**SOURCE DATA:**
-- Opening Marker --

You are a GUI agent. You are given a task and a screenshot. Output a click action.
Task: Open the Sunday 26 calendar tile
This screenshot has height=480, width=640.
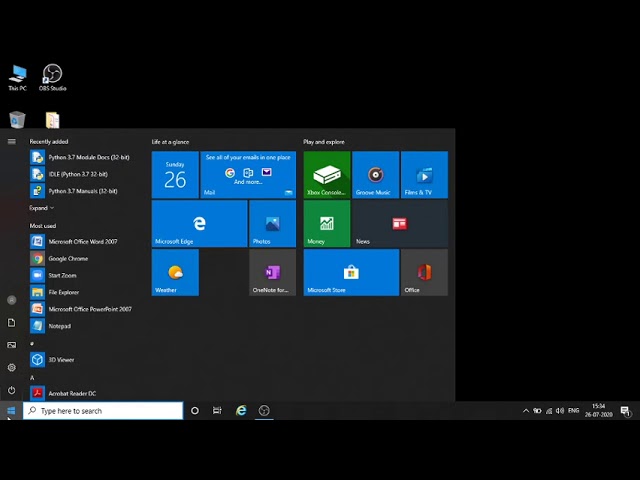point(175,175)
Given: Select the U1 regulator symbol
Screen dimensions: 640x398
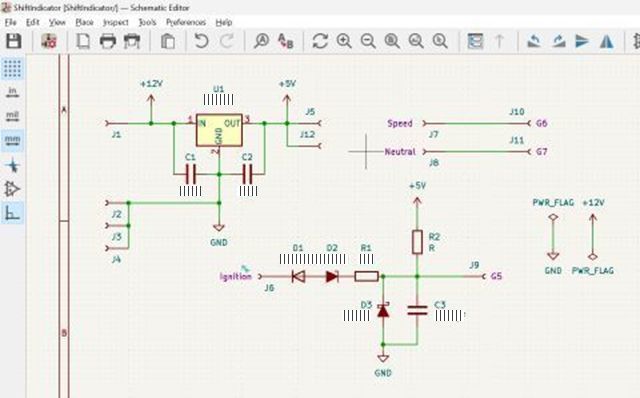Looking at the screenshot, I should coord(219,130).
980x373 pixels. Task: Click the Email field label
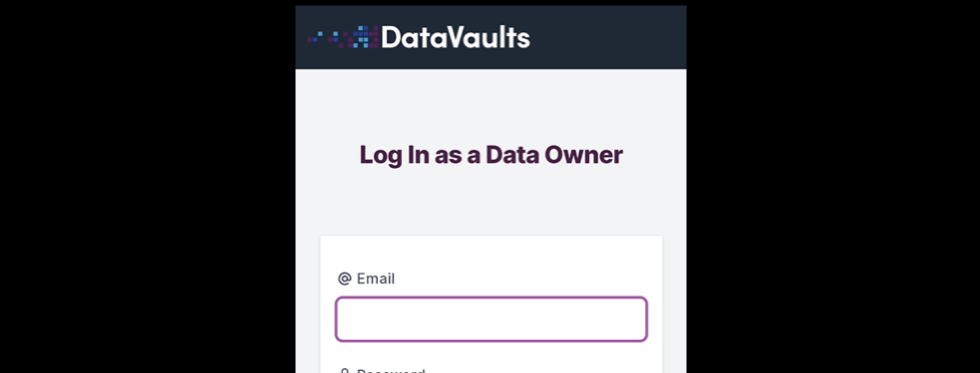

-- Closing Marker --
-- Opening Marker --

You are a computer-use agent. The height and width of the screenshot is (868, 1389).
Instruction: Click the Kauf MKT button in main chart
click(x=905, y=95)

-- Closing Marker --

**WORK ITEM:** Everything above from the line with "You are a GUI" through the line with "Given: Select the U1 regulator symbol" should be retyped exactly, and nothing else; omit pictures.

**FINAL ANSWER:**
You are a GUI agent. You are given a task and a screenshot. Output a click action.
Task: Open the Sunday 26 calendar tile
This screenshot has height=480, width=640.
point(175,175)
Given: Select the U1 regulator symbol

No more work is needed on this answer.